**What the task requires**
Report each line from the data below that holds the word "will".

(Stored data)
+++

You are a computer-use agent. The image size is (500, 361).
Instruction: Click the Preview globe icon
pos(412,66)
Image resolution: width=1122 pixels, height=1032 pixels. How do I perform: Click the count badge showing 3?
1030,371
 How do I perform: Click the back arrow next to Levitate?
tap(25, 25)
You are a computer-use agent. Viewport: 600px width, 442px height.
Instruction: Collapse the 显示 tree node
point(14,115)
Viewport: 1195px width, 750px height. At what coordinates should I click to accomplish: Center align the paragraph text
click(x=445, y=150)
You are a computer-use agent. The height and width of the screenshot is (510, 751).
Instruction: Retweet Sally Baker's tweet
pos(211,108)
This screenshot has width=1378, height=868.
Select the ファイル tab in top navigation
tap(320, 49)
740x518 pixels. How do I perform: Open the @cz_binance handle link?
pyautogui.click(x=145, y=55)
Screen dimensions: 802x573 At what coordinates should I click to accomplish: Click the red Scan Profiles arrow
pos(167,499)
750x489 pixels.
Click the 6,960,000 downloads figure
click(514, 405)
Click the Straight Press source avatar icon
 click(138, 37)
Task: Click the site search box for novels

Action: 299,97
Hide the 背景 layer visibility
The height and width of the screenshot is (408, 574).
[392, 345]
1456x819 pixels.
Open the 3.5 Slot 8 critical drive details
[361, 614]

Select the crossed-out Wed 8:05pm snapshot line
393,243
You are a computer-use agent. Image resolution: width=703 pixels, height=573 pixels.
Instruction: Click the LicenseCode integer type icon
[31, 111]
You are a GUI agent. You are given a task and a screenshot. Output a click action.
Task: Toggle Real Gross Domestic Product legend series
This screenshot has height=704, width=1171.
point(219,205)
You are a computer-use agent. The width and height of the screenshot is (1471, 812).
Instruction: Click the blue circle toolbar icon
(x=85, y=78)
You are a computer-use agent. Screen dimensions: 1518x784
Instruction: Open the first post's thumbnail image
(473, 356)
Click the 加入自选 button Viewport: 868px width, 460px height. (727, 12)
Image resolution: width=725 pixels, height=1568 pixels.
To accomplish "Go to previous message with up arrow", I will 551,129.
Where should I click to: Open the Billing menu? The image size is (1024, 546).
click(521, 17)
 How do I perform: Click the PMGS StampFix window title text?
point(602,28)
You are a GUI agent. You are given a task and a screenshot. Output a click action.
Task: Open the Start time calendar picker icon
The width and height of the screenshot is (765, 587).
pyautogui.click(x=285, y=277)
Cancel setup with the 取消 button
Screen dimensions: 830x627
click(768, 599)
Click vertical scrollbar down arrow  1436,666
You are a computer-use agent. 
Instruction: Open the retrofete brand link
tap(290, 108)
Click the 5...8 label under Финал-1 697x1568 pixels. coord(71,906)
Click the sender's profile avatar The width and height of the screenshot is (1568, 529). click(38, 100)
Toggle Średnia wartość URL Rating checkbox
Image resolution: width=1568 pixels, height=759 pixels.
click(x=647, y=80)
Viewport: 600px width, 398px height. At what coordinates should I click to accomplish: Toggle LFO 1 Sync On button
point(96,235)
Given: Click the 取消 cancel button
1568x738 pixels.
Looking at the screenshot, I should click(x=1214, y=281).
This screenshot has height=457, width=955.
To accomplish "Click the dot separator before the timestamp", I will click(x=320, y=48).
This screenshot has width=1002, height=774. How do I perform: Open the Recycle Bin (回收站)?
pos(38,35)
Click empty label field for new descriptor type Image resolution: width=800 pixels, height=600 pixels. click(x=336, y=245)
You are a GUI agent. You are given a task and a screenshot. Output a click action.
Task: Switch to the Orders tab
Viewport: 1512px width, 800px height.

+++

**Your solution**
To accomplish "Go to previous message with up arrow", I will 551,129.
To accomplish "Click the dot separator before the timestamp", I will click(x=320, y=48).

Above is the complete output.